POR FERNANDA JUÁREZ, Magister en Comunicación en Cultura y profesora de la UNC/ NOTA DE OPINIÓN

El vaivén del ingreso, en un titubeo lumínico, marca el inicio de una experiencia sensorial capaz de transportar al espectador al momento exacto en el que el cine Casino cerró sus puertas.

Como en un sueño, la luz natural que ingresa entre las maderas del techo, el telón rojo a medio caer y el escenario en ruinas crean una atmósfera apropiada para la aparición de un gigante de ceniza y humo.

Es la instalación de más de nueve metros elaborada con materiales textiles que Rubén Ramonda ideó, como obra principal, para evocar las explosiones de la Fábrica Militar de Río Tercero ocurridas el 3 de noviembre de 1995.

El hongo suspendido en el aire -como máximo símbolo de la tragedia- compone una escena inquietante en un tiempo detenido. En proyección hacia arriba, las tramas de esa nube colosal se enlazan con el imaginario de la guerra y la destrucción.

En el suelo, un diagrama de lo infinito, lo inconmensurable -un daño imposible de dimensionar- se grafica con proyectiles tendidos simétricamente en el espacio vacío.

 

En los laterales de la sala, una carrera desenfrenada de perros desata el movimiento en una huida interminable. La estampida –una manifestación del instinto de supervivencia- sugiere el desplazamiento masivo de la población ante el peligro.

Sobre esos muros, el artista plantea una obra en progreso basada en la iconografía de la catástrofe: postes caídos, techos derrumbados, automóviles destrozados, personas consternadas. Las escenas del sufrimiento y la desesperación -como imágenes guardadas en la cinta de un viejo cinematógrafo- se presentan en cámara lenta.

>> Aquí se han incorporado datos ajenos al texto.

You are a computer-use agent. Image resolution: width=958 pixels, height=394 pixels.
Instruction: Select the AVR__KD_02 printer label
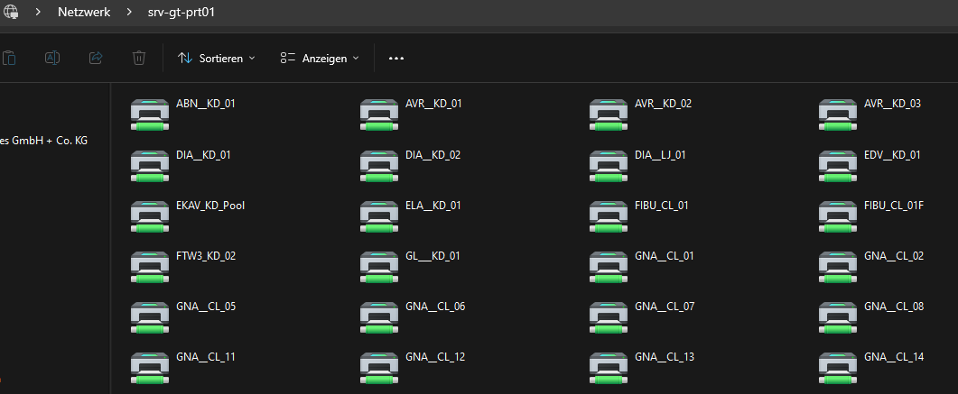click(663, 104)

Así, los distintos tiempos en los que conviven las piezas de la obra organizan una narración visual de los acontecimientos. Las figuras pintadas se resuelven en líneas y formas limpias, para finalmente completarse –en una extraordinaria simbiosis- con manchas e imperfecciones que brotan de la pared. Mediante una eficaz operación visual, las imágenes creadas por el artista y las huellas de lo real –aquello que efectivamente ocurrió a causa de las explosiones- se confunden en un paisaje cargado de dramatismo.

Detrás del telón rojo –que desciende irregular sobre el fondo de la sala- se esconde algo ominoso, un secreto inaccesible. En esas oscuridades, yace la sombra del acto infame que originó la tragedia. Los contrastes lumínicos que proyecta el techo semidescubierto aluden a la fragilidad de la vida.

Por momentos, estamos a la intemperie –librados a la fuerza destructiva de las tempestades-; por momentos, envueltos en la tibieza y los brillos de una apacible mañana. La experiencia dentro de la sala –similar a la de la cueva, el templo, el cine, el museo o la biblioteca- remite a un momento de ensoñación: nos sentimos dentro de una cavidad humana.

Un refugio para la creación, donde el miedo y la protección están perfectamente equilibrados. En ese estado ideal –a veinticinco años de las explosiones- recordamos que un día estuvimos listos para volver a nacer.